Stored data entries:
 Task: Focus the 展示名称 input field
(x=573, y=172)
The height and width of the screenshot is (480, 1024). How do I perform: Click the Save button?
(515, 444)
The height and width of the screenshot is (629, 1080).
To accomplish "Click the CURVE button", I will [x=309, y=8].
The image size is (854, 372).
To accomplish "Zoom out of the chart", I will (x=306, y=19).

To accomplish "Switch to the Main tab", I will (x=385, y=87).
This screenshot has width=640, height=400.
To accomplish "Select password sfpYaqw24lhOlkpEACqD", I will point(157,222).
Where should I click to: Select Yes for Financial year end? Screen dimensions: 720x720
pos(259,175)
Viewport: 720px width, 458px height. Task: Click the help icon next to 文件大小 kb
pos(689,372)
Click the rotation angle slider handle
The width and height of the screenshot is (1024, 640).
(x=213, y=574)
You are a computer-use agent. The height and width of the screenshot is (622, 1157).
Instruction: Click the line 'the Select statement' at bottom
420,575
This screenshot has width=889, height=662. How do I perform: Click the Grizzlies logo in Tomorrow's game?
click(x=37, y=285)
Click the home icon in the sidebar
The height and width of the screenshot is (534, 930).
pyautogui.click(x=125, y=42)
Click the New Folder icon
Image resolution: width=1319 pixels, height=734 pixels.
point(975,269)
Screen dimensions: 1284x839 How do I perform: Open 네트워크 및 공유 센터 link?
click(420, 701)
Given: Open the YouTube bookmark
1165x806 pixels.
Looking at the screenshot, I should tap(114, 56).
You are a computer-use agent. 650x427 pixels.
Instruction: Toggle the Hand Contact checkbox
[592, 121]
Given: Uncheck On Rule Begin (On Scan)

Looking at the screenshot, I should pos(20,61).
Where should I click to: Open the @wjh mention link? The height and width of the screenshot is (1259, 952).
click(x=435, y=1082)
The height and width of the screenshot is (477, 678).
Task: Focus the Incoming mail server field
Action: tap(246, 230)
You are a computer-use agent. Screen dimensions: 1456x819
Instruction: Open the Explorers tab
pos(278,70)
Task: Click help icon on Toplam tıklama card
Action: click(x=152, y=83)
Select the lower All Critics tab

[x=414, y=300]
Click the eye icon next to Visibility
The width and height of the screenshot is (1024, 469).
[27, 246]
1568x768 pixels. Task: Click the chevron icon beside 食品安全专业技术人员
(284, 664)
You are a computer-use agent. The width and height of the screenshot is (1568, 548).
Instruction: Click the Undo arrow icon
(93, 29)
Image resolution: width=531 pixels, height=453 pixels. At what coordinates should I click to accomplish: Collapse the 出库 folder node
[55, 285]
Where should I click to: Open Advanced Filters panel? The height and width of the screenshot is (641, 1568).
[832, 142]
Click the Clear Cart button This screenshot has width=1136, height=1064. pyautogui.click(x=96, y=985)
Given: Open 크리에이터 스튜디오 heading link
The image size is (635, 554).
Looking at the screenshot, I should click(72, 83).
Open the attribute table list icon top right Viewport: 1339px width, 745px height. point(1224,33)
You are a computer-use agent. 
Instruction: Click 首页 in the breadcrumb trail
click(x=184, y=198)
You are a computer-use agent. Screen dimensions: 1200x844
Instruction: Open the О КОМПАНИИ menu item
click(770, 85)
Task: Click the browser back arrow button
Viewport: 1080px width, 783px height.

▶ _Work required_: All of the data above needs to be retyped exactly, with each line as it stands.

▶ _Completed exercise_:
 Task: Focus the 展示名称 input field
(x=573, y=172)
The height and width of the screenshot is (480, 1024). How do I perform: Click the Save button?
(515, 444)
The height and width of the screenshot is (629, 1080).
To accomplish "Click the CURVE button", I will [x=309, y=8].
The image size is (854, 372).
To accomplish "Zoom out of the chart", I will (x=306, y=19).

To accomplish "Switch to the Main tab", I will (x=385, y=87).
This screenshot has width=640, height=400.
To accomplish "Select password sfpYaqw24lhOlkpEACqD", I will point(157,222).
Where should I click to: Select Yes for Financial year end? Screen dimensions: 720x720
pos(259,175)
Viewport: 720px width, 458px height. Task: Click the help icon next to 文件大小 kb
pos(689,372)
Click the rotation angle slider handle
The width and height of the screenshot is (1024, 640).
(x=213, y=574)
You are a computer-use agent. The height and width of the screenshot is (622, 1157).
Instruction: Click the line 'the Select statement' at bottom
420,575
This screenshot has width=889, height=662. How do I perform: Click the Grizzlies logo in Tomorrow's game?
click(x=37, y=285)
Click the home icon in the sidebar
The height and width of the screenshot is (534, 930).
pyautogui.click(x=125, y=42)
Click the New Folder icon
Image resolution: width=1319 pixels, height=734 pixels.
point(975,269)
Screen dimensions: 1284x839 How do I perform: Open 네트워크 및 공유 센터 link?
click(420, 701)
Given: Open the YouTube bookmark
1165x806 pixels.
Looking at the screenshot, I should tap(114, 56).
You are a computer-use agent. 650x427 pixels.
Instruction: Toggle the Hand Contact checkbox
[592, 121]
Given: Uncheck On Rule Begin (On Scan)

Looking at the screenshot, I should pos(20,61).
Where should I click to: Open the @wjh mention link? The height and width of the screenshot is (1259, 952).
click(x=435, y=1082)
The height and width of the screenshot is (477, 678).
Task: Focus the Incoming mail server field
Action: tap(246, 230)
You are a computer-use agent. Screen dimensions: 1456x819
Instruction: Open the Explorers tab
pos(278,70)
Task: Click help icon on Toplam tıklama card
Action: click(x=152, y=83)
Select the lower All Critics tab

[x=414, y=300]
Click the eye icon next to Visibility
The width and height of the screenshot is (1024, 469).
[27, 246]
1568x768 pixels. Task: Click the chevron icon beside 食品安全专业技术人员
(284, 664)
You are a computer-use agent. The width and height of the screenshot is (1568, 548).
Instruction: Click the Undo arrow icon
(93, 29)
Image resolution: width=531 pixels, height=453 pixels. At what coordinates should I click to accomplish: Collapse the 出库 folder node
[55, 285]
Where should I click to: Open Advanced Filters panel? The height and width of the screenshot is (641, 1568).
[832, 142]
Click the Clear Cart button This screenshot has width=1136, height=1064. pyautogui.click(x=96, y=985)
Given: Open 크리에이터 스튜디오 heading link
The image size is (635, 554).
Looking at the screenshot, I should click(72, 83).
Open the attribute table list icon top right Viewport: 1339px width, 745px height. point(1224,33)
You are a computer-use agent. 
Instruction: Click 首页 in the breadcrumb trail
click(x=184, y=198)
You are a computer-use agent. Screen dimensions: 1200x844
Instruction: Open the О КОМПАНИИ menu item
click(770, 85)
Task: Click the browser back arrow button
Viewport: 1080px width, 783px height.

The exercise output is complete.